The West has rejected the scheduled Crimea referendum as illegitimate and demanded that Russian President Vladimir Putin give up its support for the peninsula. This pressure is not likely to succeed and, if anything, will only strengthen Putin’s drive to recognize Crimea either as an independent state or a part of Russia. The attempts to explain Putin’s intervention in Crimea by Russia’s economic weakness and fear of democracy are not credible and ignore the genuine roots of Putin’s action—nationalism and the West’s own role in its rise.

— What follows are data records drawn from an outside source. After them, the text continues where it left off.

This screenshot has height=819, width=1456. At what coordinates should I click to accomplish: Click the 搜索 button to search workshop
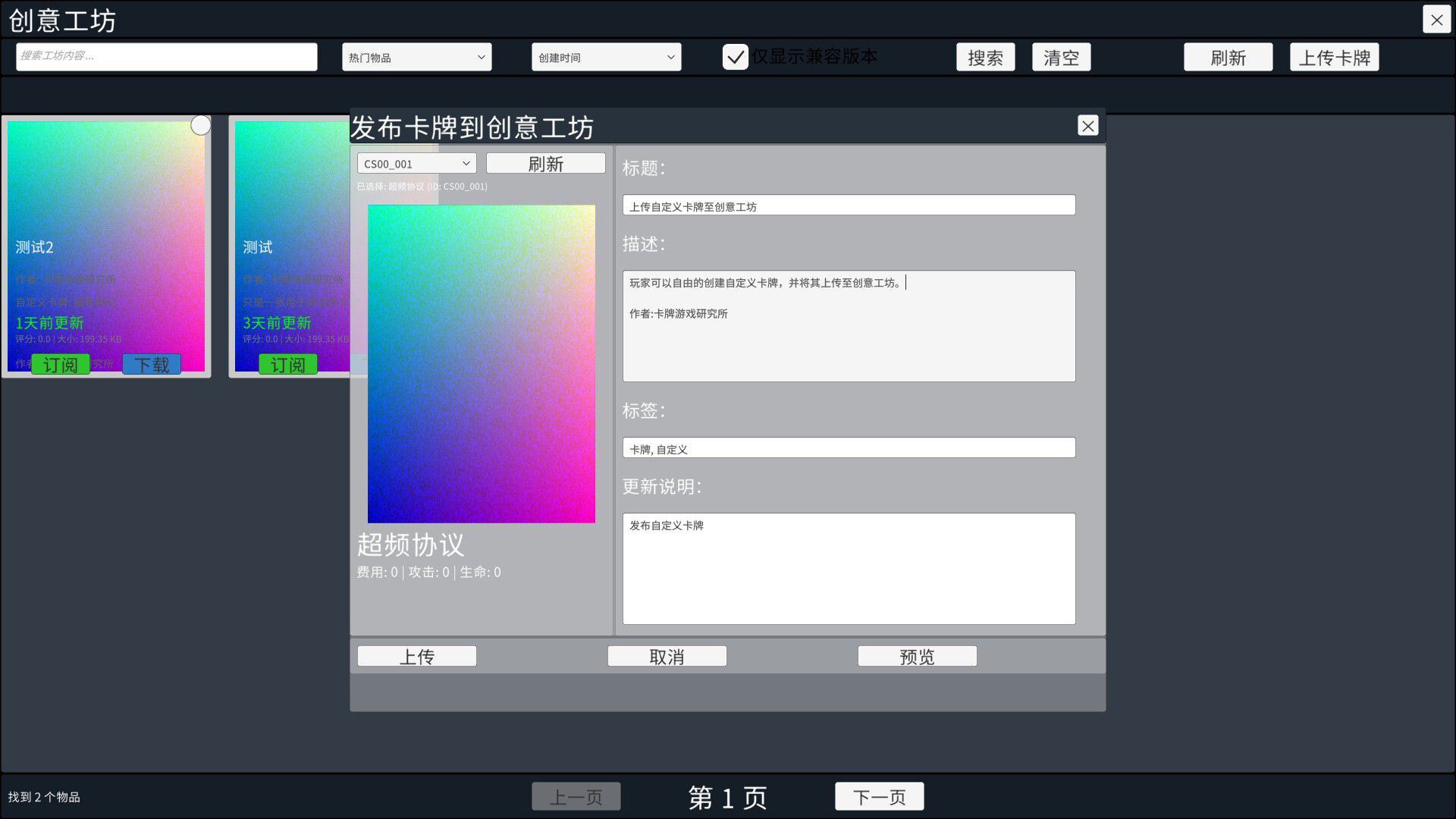[x=985, y=56]
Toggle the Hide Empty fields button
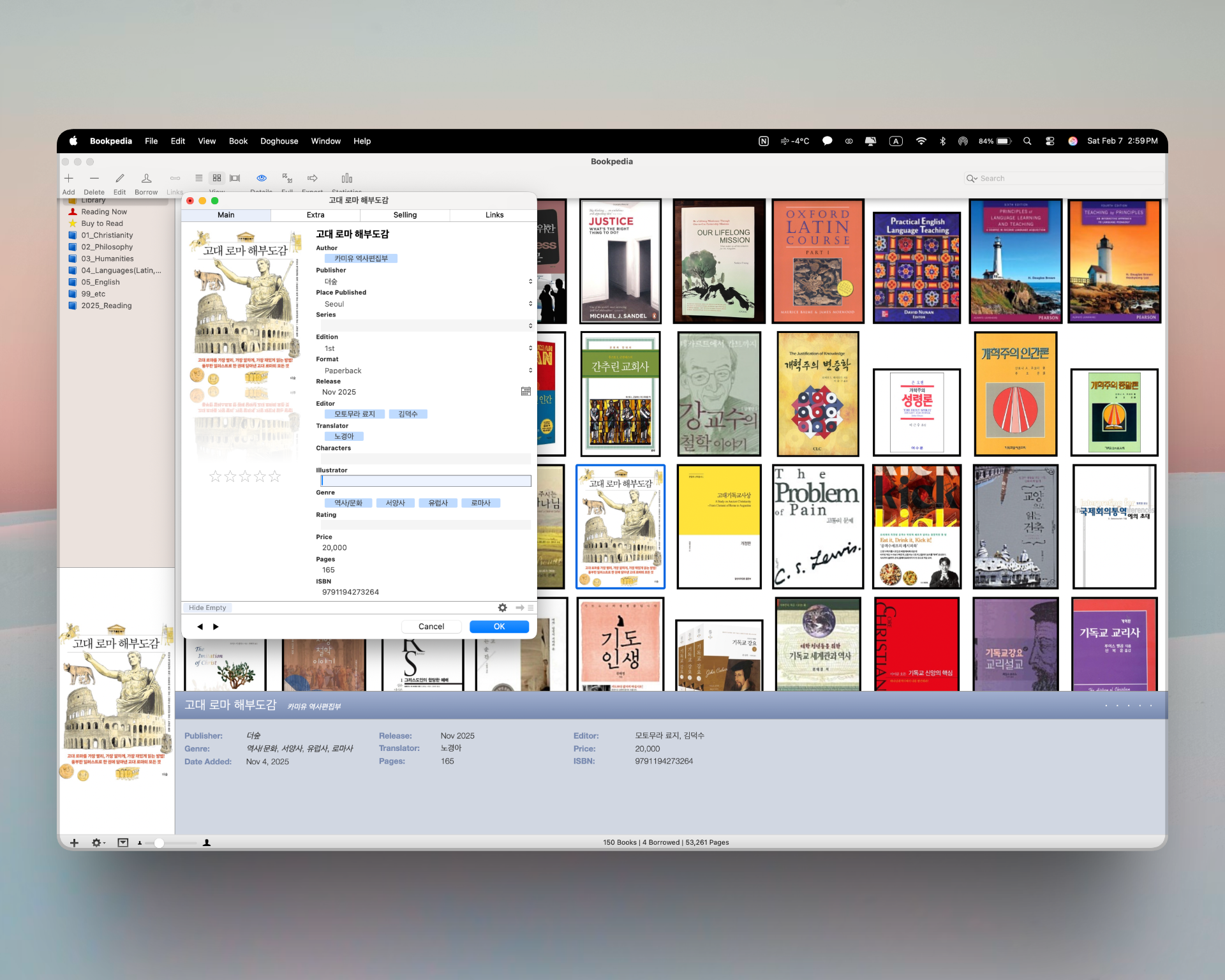The image size is (1225, 980). (207, 608)
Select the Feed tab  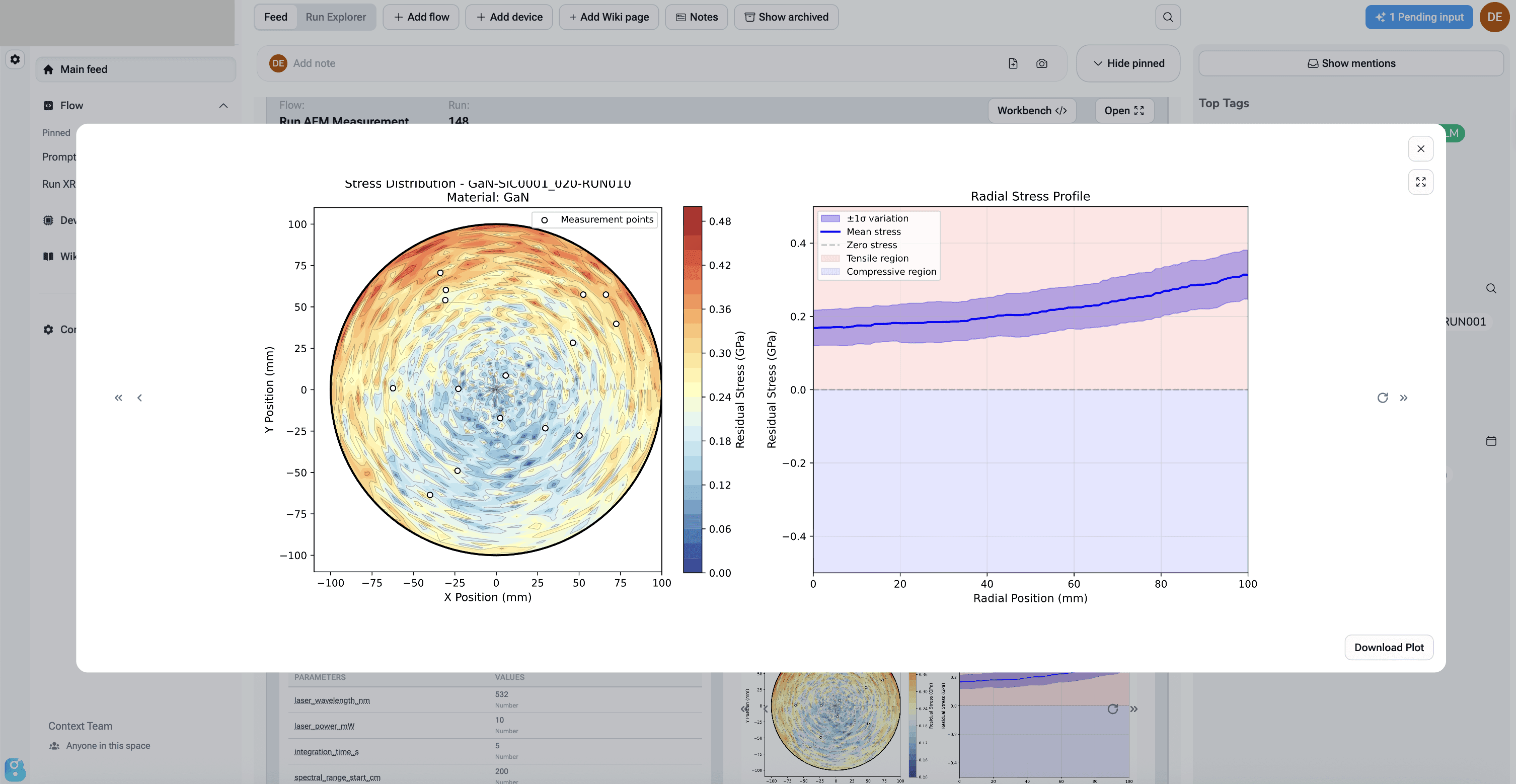pos(275,17)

Although Russia’s internal problems are serious, Putin’s approval ratings were high before the intervention and he hardly needed it to improve his domestic standing. By fall 2013, the Kremlin gained a new political confidence largely by locating what experts identified as Putin’s conservative majority. By studying Russian reactions to the Anti-Magnitsky Act, the trial over Pussy Riot and restrictions on the activities of protesters and NGOs, Putin’s regime concluded that it had a sufficiently strong social base to avert destabilization. In December of the same year, Putin pardoned 20,000 prisoners, including members of Pussy Riot and his longtime critic, former oligarch Mikhail Khodorkovsky. Many of those charged for disturbances during protests in the early 2012 were either released or received sentences lighter than expected.

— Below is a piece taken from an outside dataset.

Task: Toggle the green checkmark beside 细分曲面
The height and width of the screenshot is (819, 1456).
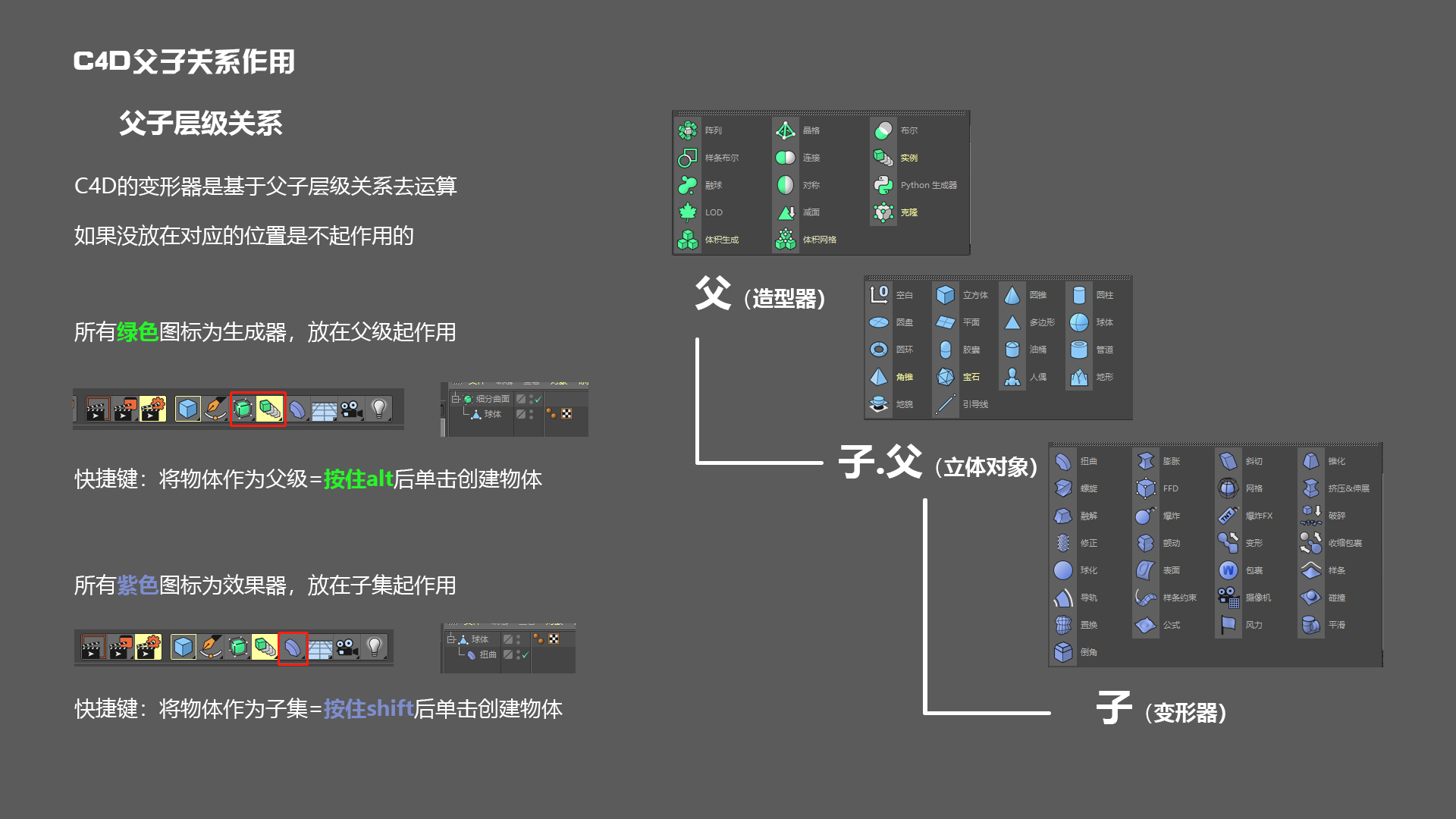Action: [538, 399]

The true motives of Putin’s intervention in Ukraine have nothing to do with diversionary domestic politics, just as his true intentions have nothing to do with trying to recreate the USSR. Instead, the support for Crimea is a reflective nationalist reaction to what the Kremlin views as unjust treatment by the West. Putin can no longer ignore those inside Russia who have been worried for years about protecting the country’s security and values from what they view as a dangerous encroachment by Western nations.

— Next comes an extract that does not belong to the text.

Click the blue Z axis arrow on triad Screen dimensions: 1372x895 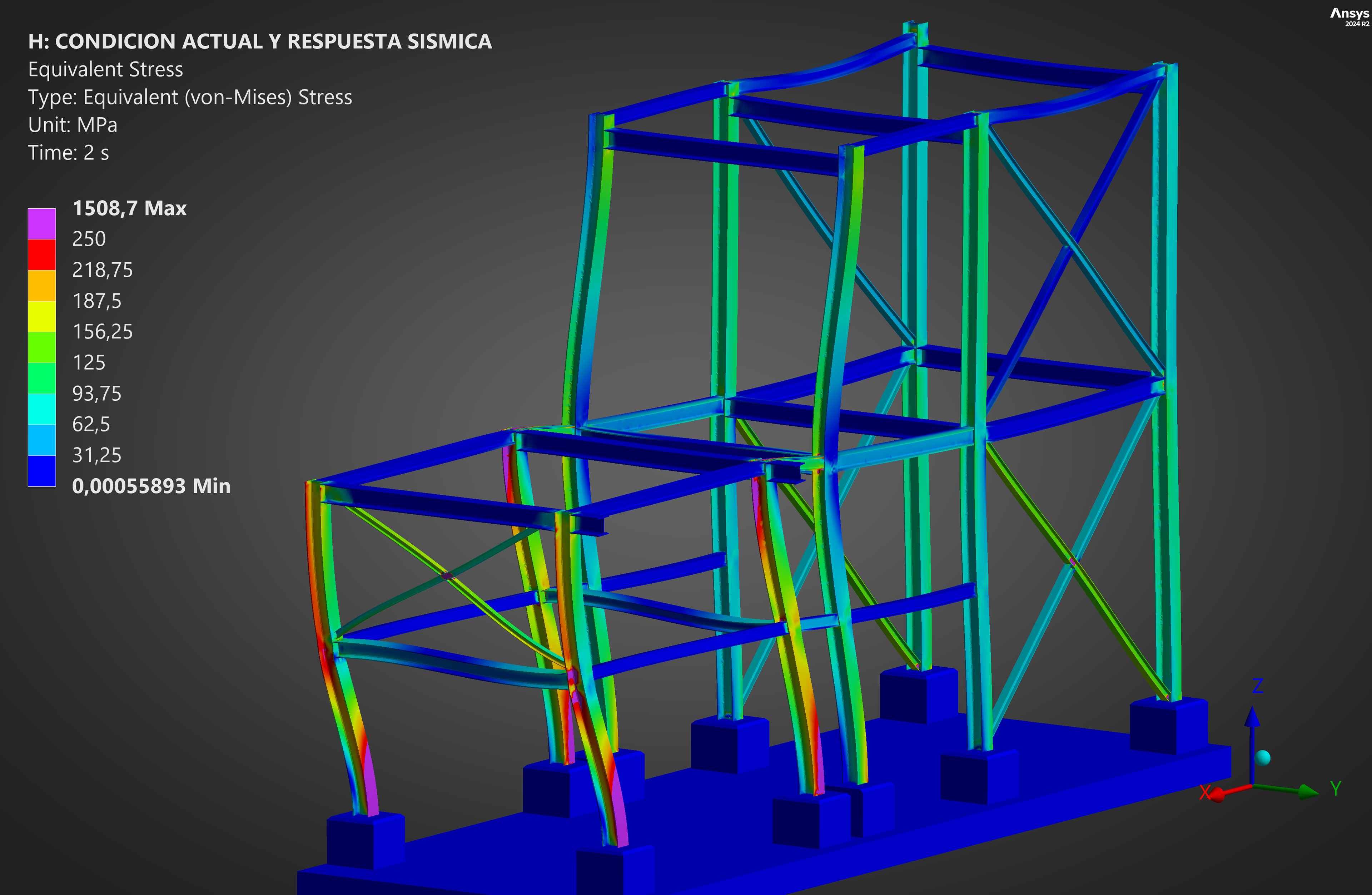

Nationalism in Russia has been a potent force, but it would have not have become as influential without the Ukrainian revolution and the Western support for it. The nationalist coalition behind Putin’s Crimea intervention includes security hawks known for their tough opposition to NATO expansion and ethno-imperialists advocating the “reunification” of all Russian lands in the former Soviet space. Security hawks form a close circle of Putin’s old KGB friends who have had access to him since his arrival to power in 2000. In 2008, a member of the group, Sergei Ivanov, currently the head of presidential administration, expected to become a heir of Putin, but was passed over for a more liberal and West-friendly Dmitri Medvedev. The other group includes those who, like Dmitri Rogozin, have argued since the 1990s that Russians are the core of the post-Soviet revival and the state must defend them everywhere in Eurasia. The two groups converged by supporting each other’s policy appointments and arguments. For instance, Rogozin is a known critic of NATO and the former Russia Ambassador in Brussels.
Russia’s relations with NATO are well-known. In response to the alliance’s intervention in Yugoslavia, two rounds of expansion in Europe, the United States’ decision to deploy elements of the Missile Defense System in Europe (allegedly against Iran), Russia made it abundantly clear where its red lines were. In August 2008, it went to war with Georgia in part out of determination to affirm these red lines. Ukraine too has tried to join NATO under President Victor Yushchenko. Although his successor Victor Yanukovych scrapped the membership plans and signed a long-term lease on Russia’s military bases in Crimea, security hawks in the Kremlin, including Sergei Ivanov and Secretary of Security Council Nikolai Patrushev, remained suspicious that Yanukovych’s desire to strengthen relations with the European Union was a Trojan Horse path toward NATO.